▶ _WHAT THIS TASK INVOLVES_: Rewrite every one of the rows below with "GUI agent" swapped for "interface agent" wherever it occurs, keeping everything else the same.

▶ _AVAILABLE RECORDS_:
(begin)
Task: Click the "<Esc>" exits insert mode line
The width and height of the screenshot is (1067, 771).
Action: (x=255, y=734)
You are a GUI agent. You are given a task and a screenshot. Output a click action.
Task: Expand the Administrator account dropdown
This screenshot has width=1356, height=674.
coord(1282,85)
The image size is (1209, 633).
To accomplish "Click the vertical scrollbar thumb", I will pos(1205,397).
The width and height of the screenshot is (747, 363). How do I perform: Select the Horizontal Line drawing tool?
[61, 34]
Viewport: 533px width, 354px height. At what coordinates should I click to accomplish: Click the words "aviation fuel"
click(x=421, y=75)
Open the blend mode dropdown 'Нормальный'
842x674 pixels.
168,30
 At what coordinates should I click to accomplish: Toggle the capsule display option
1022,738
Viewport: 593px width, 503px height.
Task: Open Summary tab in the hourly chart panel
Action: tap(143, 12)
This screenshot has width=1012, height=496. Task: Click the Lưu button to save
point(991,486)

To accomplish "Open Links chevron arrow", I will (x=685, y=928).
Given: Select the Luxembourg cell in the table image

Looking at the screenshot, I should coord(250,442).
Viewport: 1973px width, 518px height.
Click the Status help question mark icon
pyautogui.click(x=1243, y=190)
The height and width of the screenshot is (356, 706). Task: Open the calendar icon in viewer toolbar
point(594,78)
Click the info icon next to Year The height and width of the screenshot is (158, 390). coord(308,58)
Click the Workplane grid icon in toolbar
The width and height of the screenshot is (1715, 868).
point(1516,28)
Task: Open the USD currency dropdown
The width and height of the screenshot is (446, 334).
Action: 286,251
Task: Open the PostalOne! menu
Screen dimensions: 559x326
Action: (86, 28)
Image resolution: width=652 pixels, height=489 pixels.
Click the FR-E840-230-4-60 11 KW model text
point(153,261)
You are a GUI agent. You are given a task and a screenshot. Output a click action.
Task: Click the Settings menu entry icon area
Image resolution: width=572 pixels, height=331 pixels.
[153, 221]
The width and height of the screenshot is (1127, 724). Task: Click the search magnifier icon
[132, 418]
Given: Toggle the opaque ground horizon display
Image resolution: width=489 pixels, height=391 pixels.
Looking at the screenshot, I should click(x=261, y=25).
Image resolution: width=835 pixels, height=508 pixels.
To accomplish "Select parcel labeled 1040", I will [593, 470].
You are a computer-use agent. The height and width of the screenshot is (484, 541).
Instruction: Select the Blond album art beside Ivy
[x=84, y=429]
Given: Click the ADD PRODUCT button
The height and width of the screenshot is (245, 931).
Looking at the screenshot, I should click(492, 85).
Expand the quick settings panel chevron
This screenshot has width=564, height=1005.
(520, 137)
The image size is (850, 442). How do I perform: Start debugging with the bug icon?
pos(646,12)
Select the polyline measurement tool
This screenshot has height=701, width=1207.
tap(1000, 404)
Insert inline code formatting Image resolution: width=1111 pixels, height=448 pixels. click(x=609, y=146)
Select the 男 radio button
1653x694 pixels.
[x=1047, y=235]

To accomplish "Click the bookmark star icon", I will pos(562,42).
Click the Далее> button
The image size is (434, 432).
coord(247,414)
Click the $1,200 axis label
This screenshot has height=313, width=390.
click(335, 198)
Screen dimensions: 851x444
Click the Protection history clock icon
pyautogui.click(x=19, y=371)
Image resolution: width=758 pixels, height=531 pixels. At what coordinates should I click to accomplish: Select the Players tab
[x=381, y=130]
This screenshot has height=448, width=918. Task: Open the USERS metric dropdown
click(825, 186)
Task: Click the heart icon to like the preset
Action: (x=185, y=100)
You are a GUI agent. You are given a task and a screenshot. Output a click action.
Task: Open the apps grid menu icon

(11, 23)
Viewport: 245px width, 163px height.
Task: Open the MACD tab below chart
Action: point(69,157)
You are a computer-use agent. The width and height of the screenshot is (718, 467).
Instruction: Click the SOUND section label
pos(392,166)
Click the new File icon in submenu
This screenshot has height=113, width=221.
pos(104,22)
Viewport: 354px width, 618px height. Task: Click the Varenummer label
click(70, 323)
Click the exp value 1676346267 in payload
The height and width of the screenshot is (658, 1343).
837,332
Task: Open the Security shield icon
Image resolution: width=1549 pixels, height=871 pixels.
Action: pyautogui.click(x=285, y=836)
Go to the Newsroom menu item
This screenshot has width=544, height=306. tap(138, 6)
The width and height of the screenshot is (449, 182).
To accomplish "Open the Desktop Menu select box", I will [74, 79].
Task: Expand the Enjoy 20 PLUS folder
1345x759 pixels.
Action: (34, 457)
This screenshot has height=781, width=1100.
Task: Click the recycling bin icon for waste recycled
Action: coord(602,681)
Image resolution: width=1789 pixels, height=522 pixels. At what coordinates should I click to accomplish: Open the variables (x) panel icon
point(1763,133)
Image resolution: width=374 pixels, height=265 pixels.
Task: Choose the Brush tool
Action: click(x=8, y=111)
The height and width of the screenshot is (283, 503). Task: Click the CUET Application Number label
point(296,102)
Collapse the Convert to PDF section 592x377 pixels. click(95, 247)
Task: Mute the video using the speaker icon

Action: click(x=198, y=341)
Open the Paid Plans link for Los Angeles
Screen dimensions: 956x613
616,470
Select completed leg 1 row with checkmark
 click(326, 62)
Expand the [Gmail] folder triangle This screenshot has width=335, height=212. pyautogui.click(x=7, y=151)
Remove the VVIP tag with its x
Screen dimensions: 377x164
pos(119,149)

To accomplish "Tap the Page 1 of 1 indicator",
(end)
▶ _TASK OUTPUT_:
Task: Click the "<Esc>" exits insert mode line
The width and height of the screenshot is (1067, 771).
Action: (x=255, y=734)
You are a interface agent. You are given a task and a screenshot. Output a click action.
Task: Expand the Administrator account dropdown
This screenshot has width=1356, height=674.
coord(1282,85)
The image size is (1209, 633).
To accomplish "Click the vertical scrollbar thumb", I will pos(1205,397).
The width and height of the screenshot is (747, 363). How do I perform: Select the Horizontal Line drawing tool?
[61, 34]
Viewport: 533px width, 354px height. At what coordinates should I click to accomplish: Click the words "aviation fuel"
click(x=421, y=75)
Open the blend mode dropdown 'Нормальный'
842x674 pixels.
168,30
 At what coordinates should I click to accomplish: Toggle the capsule display option
1022,738
Viewport: 593px width, 503px height.
Task: Open Summary tab in the hourly chart panel
Action: tap(143, 12)
This screenshot has width=1012, height=496. Task: Click the Lưu button to save
point(991,486)

To accomplish "Open Links chevron arrow", I will (x=685, y=928).
Given: Select the Luxembourg cell in the table image

Looking at the screenshot, I should coord(250,442).
Viewport: 1973px width, 518px height.
Click the Status help question mark icon
pyautogui.click(x=1243, y=190)
The height and width of the screenshot is (356, 706). Task: Open the calendar icon in viewer toolbar
point(594,78)
Click the info icon next to Year The height and width of the screenshot is (158, 390). coord(308,58)
Click the Workplane grid icon in toolbar
The width and height of the screenshot is (1715, 868).
point(1516,28)
Task: Open the USD currency dropdown
The width and height of the screenshot is (446, 334).
Action: 286,251
Task: Open the PostalOne! menu
Screen dimensions: 559x326
Action: (86, 28)
Image resolution: width=652 pixels, height=489 pixels.
Click the FR-E840-230-4-60 11 KW model text
point(153,261)
You are a interface agent. You are given a task and a screenshot. Output a click action.
Task: Click the Settings menu entry icon area
Image resolution: width=572 pixels, height=331 pixels.
[153, 221]
The width and height of the screenshot is (1127, 724). Task: Click the search magnifier icon
[132, 418]
Given: Toggle the opaque ground horizon display
Image resolution: width=489 pixels, height=391 pixels.
Looking at the screenshot, I should click(x=261, y=25).
Image resolution: width=835 pixels, height=508 pixels.
To accomplish "Select parcel labeled 1040", I will [593, 470].
You are a computer-use agent. The height and width of the screenshot is (484, 541).
Instruction: Select the Blond album art beside Ivy
[x=84, y=429]
Given: Click the ADD PRODUCT button
The height and width of the screenshot is (245, 931).
Looking at the screenshot, I should click(492, 85).
Expand the quick settings panel chevron
This screenshot has width=564, height=1005.
(520, 137)
The image size is (850, 442). How do I perform: Start debugging with the bug icon?
pos(646,12)
Select the polyline measurement tool
This screenshot has height=701, width=1207.
tap(1000, 404)
Insert inline code formatting Image resolution: width=1111 pixels, height=448 pixels. click(x=609, y=146)
Select the 男 radio button
1653x694 pixels.
[x=1047, y=235]

To accomplish "Click the bookmark star icon", I will pos(562,42).
Click the Далее> button
The image size is (434, 432).
coord(247,414)
Click the $1,200 axis label
This screenshot has height=313, width=390.
click(335, 198)
Screen dimensions: 851x444
Click the Protection history clock icon
pyautogui.click(x=19, y=371)
Image resolution: width=758 pixels, height=531 pixels. At what coordinates should I click to accomplish: Select the Players tab
[x=381, y=130]
This screenshot has height=448, width=918. Task: Open the USERS metric dropdown
click(825, 186)
Task: Click the heart icon to like the preset
Action: (x=185, y=100)
You are a interface agent. You are given a task and a screenshot. Output a click action.
Task: Open the apps grid menu icon

(11, 23)
Viewport: 245px width, 163px height.
Task: Open the MACD tab below chart
Action: point(69,157)
You are a computer-use agent. The width and height of the screenshot is (718, 467).
Instruction: Click the SOUND section label
pos(392,166)
Click the new File icon in submenu
This screenshot has height=113, width=221.
pos(104,22)
Viewport: 354px width, 618px height. Task: Click the Varenummer label
click(70, 323)
Click the exp value 1676346267 in payload
The height and width of the screenshot is (658, 1343).
837,332
Task: Open the Security shield icon
Image resolution: width=1549 pixels, height=871 pixels.
Action: pyautogui.click(x=285, y=836)
Go to the Newsroom menu item
This screenshot has width=544, height=306. tap(138, 6)
The width and height of the screenshot is (449, 182).
To accomplish "Open the Desktop Menu select box", I will [74, 79].
Task: Expand the Enjoy 20 PLUS folder
1345x759 pixels.
Action: (34, 457)
This screenshot has height=781, width=1100.
Task: Click the recycling bin icon for waste recycled
Action: coord(602,681)
Image resolution: width=1789 pixels, height=522 pixels. At what coordinates should I click to accomplish: Open the variables (x) panel icon
point(1763,133)
Image resolution: width=374 pixels, height=265 pixels.
Task: Choose the Brush tool
Action: click(x=8, y=111)
The height and width of the screenshot is (283, 503). Task: Click the CUET Application Number label
point(296,102)
Collapse the Convert to PDF section 592x377 pixels. click(95, 247)
Task: Mute the video using the speaker icon

Action: click(x=198, y=341)
Open the Paid Plans link for Los Angeles
Screen dimensions: 956x613
616,470
Select completed leg 1 row with checkmark
 click(326, 62)
Expand the [Gmail] folder triangle This screenshot has width=335, height=212. pyautogui.click(x=7, y=151)
Remove the VVIP tag with its x
Screen dimensions: 377x164
pos(119,149)

To accomplish "Tap the Page 1 of 1 indicator",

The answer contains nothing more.